Which lines run from the one containing "You are a computer-use" to the end of the material below? Copy them exactly, pictures excluded.

[[ Records, beginning ]]

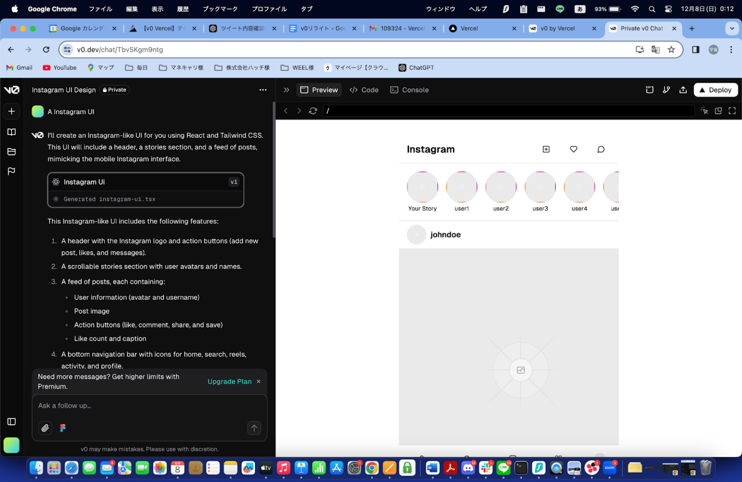Open the chat options three-dot menu
Image resolution: width=742 pixels, height=482 pixels.
click(263, 90)
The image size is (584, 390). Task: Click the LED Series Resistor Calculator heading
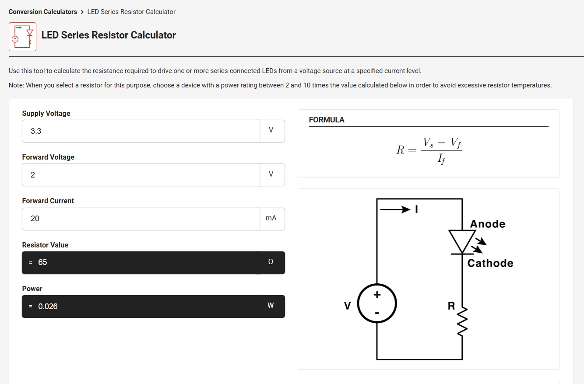109,35
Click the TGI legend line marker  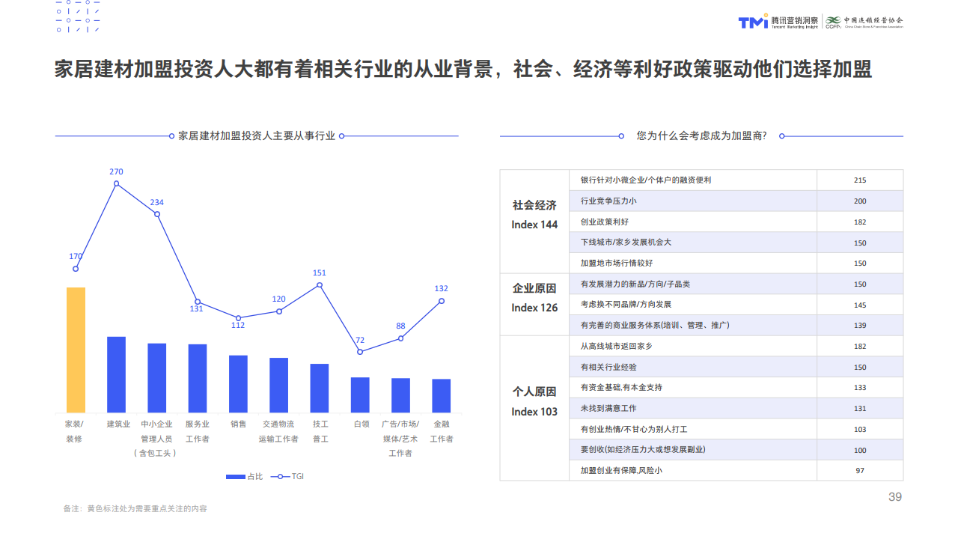pos(281,477)
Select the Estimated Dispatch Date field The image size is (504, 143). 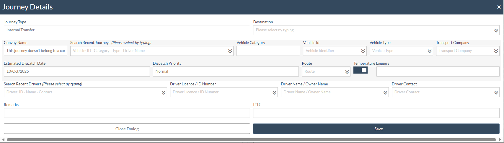[76, 72]
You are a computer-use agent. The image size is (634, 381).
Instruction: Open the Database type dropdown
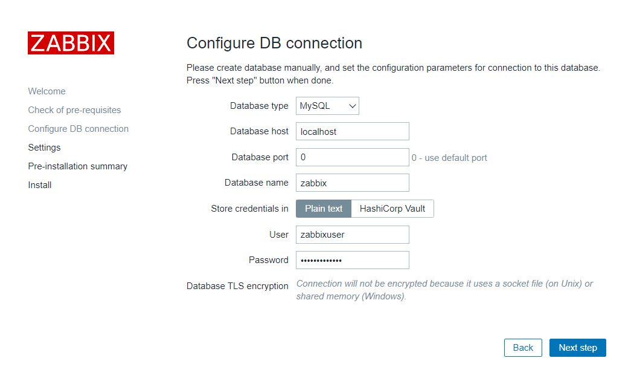point(327,106)
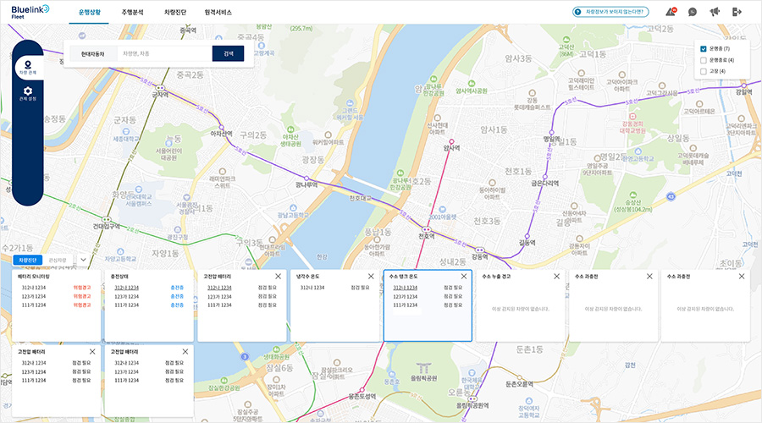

[[ Records, end ]]

Written answer:
You are a computer-use agent. The image size is (634, 381).
Instruction: Open the Database type dropdown
point(327,106)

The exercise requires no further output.